#### [Given passage]
---*---
Well that is no doubt an interesting and worthy area of consideration and one could come to several conclusions on the matter, and it's impossible (minus a time machine) to know the correct answers. Thus, some look at history, data, the US Const. etc and feel it's as relevant today as it ever was, and some, like yourself, do not. Fair enough. You asked for some reading...It's also a worthy issue to look at in terms of larger scale human rights, and supplied is an article of note on the issue:

The Next International Right

Thursday, October 17, 2002

By Glenn Harlan Reynolds,
Glenn Harlan Reynolds is a law professor at the University of Tennessee

The past century was one of barbarism and mass murder, one in which the world stood by while large populations were exterminated by governments bent on power and possessed of the means of killing.

After World War II, the "international community" determined that the most important goal of the new international system created for the post-war era would be the prevention of genocide. "Never again," we were told, and nations signed the Convention on the Prevention and Punishment of the Crime of Genocide in large numbers.

Among the nations who signed were Cambodia (1950), the Congo (1962) and Rwanda (1975), though Rwanda was originally covered by Belgium’s agreement in 1952, when Rwanda was a Trust Territory administered by Belgium.

These three nations, of course, went on to become the greatest sites of genocide in the second half of the 20th century. (China's mass murders and starvation under Mao are more properly called "democide," as they did not single out a particular group or culture.)

In every case, the "international community" stood aside while the genocide took place unimpeded by the parchment barriers of international agreement. Tea, sympathy and peacekeeping forces were provided after the killing was done, but no action was taken to seriously inconvenience the killers while they were at work. International agreements, and the international community, have proved as useless as the League of Nations was in confronting Mussolini's invasion of Ethiopia.

As one article on the Rwandan genocide in Foreign Affairs puts it:

As reports of genocide reached the outside world starting in late April, public outcry spurred the United Nations to reauthorize a beefed up "UNAMIR II" on May 17. During the following month, however, the U.N. was unable to obtain any substantial contributions of troops and equipment. As a result, on June 22 the Security Council authorized France to lead its own intervention, Operation Turquoise, by which time most Tutsi were already long dead.

Nor have efforts to deter genocide by trying killers after the fact done very well. As the magazine Legal Affairs reports, Rwandan killers have turned up actually on the payroll of the "International Court" designated to try war criminals. It is, said one observer, as if Klaus Barbie had turned up on the staff at Nuremberg. Pol Pot, meanwhile, apparently died in bed.

This has led some observers to suggest that genocide isn’t something that can be addressed by international conventions or tribunals. A recent article in the Washington University Law Quarterly argues that the most important thing we can do to prevent genocide is to ensure that civilian populations are armed:

The question of genocide is one of manifest importance in the closing years of a century that has been extraordinary for the quality and quantity of its bloodshed. As Elie Wiesel has rightly pointed out, "This century is the most violent in recorded history. Never have so many people participated in the killing of so many people."
---*---
Element lookup records

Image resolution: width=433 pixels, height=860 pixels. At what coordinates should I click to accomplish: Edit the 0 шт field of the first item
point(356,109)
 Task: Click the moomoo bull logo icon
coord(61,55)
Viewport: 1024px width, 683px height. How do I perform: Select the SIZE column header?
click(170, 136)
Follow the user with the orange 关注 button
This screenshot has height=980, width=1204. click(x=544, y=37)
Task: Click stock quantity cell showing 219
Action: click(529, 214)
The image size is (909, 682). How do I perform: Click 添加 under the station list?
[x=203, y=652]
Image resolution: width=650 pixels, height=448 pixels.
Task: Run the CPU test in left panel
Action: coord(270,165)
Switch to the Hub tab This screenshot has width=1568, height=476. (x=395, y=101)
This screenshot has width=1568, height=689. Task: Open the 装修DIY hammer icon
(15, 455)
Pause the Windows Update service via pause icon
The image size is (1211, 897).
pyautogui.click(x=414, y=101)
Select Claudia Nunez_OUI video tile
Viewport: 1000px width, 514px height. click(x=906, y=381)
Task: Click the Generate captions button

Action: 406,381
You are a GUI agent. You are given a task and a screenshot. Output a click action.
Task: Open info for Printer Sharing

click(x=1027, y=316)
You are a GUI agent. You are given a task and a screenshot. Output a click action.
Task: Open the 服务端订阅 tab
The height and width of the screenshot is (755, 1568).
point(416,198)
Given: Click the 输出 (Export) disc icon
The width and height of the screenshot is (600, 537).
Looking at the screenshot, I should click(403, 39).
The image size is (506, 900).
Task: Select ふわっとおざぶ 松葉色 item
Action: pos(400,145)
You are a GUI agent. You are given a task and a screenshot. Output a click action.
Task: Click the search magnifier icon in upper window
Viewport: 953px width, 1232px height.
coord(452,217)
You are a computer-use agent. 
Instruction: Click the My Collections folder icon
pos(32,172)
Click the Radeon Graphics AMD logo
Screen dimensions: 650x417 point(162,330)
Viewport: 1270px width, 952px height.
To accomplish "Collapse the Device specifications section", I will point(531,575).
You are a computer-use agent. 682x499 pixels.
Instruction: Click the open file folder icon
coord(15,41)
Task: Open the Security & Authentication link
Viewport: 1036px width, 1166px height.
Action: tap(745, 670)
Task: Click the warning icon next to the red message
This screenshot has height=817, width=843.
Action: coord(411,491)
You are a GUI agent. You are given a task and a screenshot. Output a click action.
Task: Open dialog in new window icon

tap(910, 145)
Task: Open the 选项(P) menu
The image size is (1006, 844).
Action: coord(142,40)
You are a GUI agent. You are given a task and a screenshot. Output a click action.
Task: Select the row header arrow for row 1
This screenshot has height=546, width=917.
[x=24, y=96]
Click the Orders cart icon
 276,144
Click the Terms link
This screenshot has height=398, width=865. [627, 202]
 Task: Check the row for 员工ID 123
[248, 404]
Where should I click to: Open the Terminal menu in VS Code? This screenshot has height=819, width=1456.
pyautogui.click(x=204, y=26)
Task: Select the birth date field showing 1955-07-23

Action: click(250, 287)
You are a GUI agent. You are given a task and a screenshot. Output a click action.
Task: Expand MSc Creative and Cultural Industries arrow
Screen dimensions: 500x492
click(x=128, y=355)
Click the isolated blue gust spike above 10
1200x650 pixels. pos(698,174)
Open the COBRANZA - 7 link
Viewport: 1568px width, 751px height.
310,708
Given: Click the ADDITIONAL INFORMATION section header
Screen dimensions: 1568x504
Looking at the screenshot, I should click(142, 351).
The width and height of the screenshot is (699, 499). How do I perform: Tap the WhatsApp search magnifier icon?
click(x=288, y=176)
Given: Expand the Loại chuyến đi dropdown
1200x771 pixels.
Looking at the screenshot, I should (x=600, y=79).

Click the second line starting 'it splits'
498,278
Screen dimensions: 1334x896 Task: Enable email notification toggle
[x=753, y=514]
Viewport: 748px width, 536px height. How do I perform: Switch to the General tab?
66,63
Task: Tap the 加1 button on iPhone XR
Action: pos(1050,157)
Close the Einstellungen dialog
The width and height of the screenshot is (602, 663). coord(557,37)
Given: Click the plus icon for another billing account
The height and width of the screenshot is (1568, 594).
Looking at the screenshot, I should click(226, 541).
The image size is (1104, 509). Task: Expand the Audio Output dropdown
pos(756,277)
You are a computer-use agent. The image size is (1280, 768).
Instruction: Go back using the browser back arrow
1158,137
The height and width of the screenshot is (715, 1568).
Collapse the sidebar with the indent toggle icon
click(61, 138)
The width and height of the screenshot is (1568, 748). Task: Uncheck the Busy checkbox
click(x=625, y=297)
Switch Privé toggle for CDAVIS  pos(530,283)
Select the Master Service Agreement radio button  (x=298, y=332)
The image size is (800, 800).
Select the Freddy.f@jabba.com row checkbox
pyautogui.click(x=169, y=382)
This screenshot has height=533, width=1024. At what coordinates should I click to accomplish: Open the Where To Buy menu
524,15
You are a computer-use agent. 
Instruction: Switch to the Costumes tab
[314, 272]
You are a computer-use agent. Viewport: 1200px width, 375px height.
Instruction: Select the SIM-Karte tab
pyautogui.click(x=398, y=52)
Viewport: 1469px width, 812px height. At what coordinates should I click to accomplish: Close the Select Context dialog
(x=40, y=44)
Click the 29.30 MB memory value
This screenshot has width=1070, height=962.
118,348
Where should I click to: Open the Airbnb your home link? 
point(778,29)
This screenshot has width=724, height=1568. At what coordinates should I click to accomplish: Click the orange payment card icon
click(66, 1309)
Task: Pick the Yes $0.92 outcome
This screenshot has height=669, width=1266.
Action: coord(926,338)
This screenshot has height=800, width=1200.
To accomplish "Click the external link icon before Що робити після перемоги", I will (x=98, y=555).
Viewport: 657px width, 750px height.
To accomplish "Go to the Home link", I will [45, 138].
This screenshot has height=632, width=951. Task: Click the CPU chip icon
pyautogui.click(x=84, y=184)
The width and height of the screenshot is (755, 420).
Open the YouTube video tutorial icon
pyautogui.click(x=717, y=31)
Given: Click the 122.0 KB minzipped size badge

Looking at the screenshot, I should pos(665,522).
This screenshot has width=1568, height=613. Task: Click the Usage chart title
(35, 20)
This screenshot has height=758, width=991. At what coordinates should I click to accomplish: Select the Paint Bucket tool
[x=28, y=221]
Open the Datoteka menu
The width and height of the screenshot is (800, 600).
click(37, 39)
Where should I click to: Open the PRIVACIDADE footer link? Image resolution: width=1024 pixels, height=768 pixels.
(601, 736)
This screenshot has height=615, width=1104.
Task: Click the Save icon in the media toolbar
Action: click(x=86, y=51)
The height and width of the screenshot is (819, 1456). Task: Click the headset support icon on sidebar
---*---
Answer these questions from the genocide article:
1. In what year did Cambodia sign the genocide convention?
2. On what date did the Security Council authorize France to lead Operation Turquoise?
3. Which publication argued that arming civilian populations is the most important way to prevent genocide?
Take answers only from the genocide article, not from the listing.

#### [Result of the task]
1. 1950
2. June 22
3. The Washington University Law Quarterly